Analyzing Program Execution Flow Through Disassembly of main()
Compilation Stages of a Program
Understanding the compilation process is essential. For a source file like helloworld.c, gcc transforms it through several intermediate stages:
helloworld.c # Source code
helloworld.i # Preprocessed source after macro expansion
helloworld.S # Generated assembly code
helloworld.o # Relocatable object file
helloworld # Final executable after linking
Disassembling the Executable
The objdump utility can disassemble both object files and executables:
# Disassemble the final executable
objdump -S -M intel,i386 helloworld
# Disassemble the relocatable object file
objdump -S -M intel,i386 helloworld.o
A key difference emerges: the .o file lacks an .init section and the _start() entry point, which the linker adds to create a runnable executable. This confirms that the executable contains the necessary bootstrap code for the operating system to launch it.
Debugging with GDB
Using gdb with the layout asm command displays asesmbly code that matches the objdump output. To trace main()'s execution, start the program with starti, set a breakpoint at the first enstruction of main, and continue.
Observe the initial stack pointer (esp) and base pointer (ebp):
(gdb) info registers esp ebp
The first instruction, lea ecx, [esp+4], loads the address of argc into ecx. The +4 offset skips the return address on the stack.
Next, and esp, 0xfffffff0 aligns the stack pointer to a 16-byte boundary, which is required for SSE/SIMD instructions.
The instruction push DWORD PTR [ecx-4] stores the original stack pointer value for restoration after main() returns. This +4 then -4 sequence ensures ecx points correctly to the argument array.
Saving the caller's frame: push ebp preserves the previous base pointer, then mov ebp, esp establishes a new frame for main().
Register preservation: push ecx and push ebx save these registers. ecx holds the argv pointer, while ebx may be a value required by the runtime startup code (_start).
Allocating local variable space: sub esp, 16 reserves stack space for local variables while maintaining alignment.
On IA-32, the stack pointer must be aligned to 4 bytes at function entry.

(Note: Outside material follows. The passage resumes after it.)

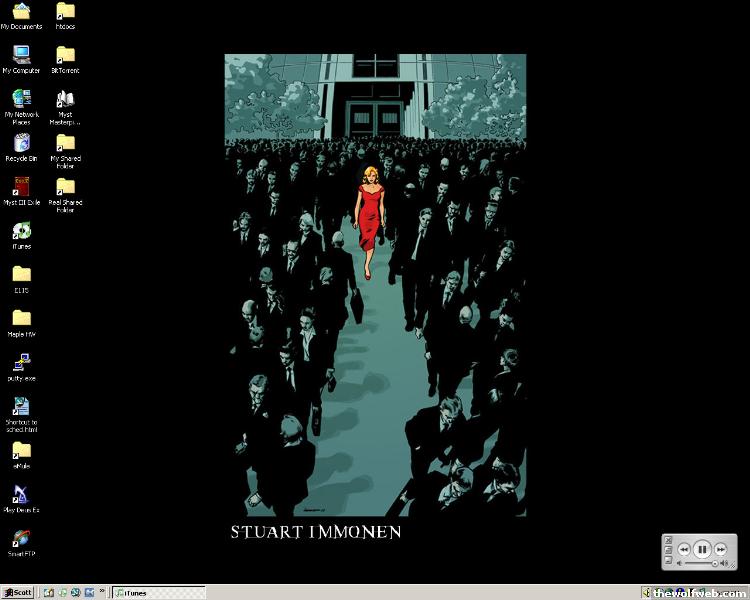Pause playback in the iTunes mini player

coord(702,549)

When using SSE instructions, GCC ensures 16-byte alignment.
Loading the instruction pointer: call 0x80483b0 <__x86.get_pc_thunk.ax> places the current eip into eax, as eip cannot be read directly.
Variable initialization: The code stores constants into local variable slots:
mov DWORD PTR [ebp-0x14], 0x3 ; int val_a = 3
mov DWORD PTR [ebp-0x10], 0x5 ; int val_b = 5
Check memory at these locations:
(gdb) x/xw $ebp-0x14
(gdb) x/xw $ebp-0x10
Addition operation: Values are loaded into registers, summed, and stored:
mov ecx, DWORD PTR [ebp-0x14]
mov edx, DWORD PTR [ebp-0x10]
add edx, ecx
mov DWORD PTR [ebp-0xc], edx ; int sum = val_a + val_b
Preparing for printf: The stack pointer is adjusted by 8 bytes (sub esp, 8) to maintain alignment before pushing arguments. The sum variable is pushed first (push DWORD PTR [ebp-0xc]), followed by the format string address.
Locating the format string: The instruction push eax - 0x1fec computes the address of the string literal. Find it in the disassembly:
.rodata:080484c0 080484c0: 2f 2f 20 25 64 0a 00 ; "// %d\n"
Check the runtime memory mapping to verify:
(gdb) info proc mappings
Calculate and print the address:
(gdb) print $eax - 0x1fec
The call printf executes the output. Afterward, add esp, 16 cleans up the arguments from the stack.
Function return: Set eax to zero as the return value. Restore the stack frame:
mov esp, ebp ; Deallocate local variables
pop ebp ; Restore caller's base pointer
ret ; Return to caller
This analysis reveals how the compiler translates C code into machine instructions, manages the stack, and interfaces with library functions.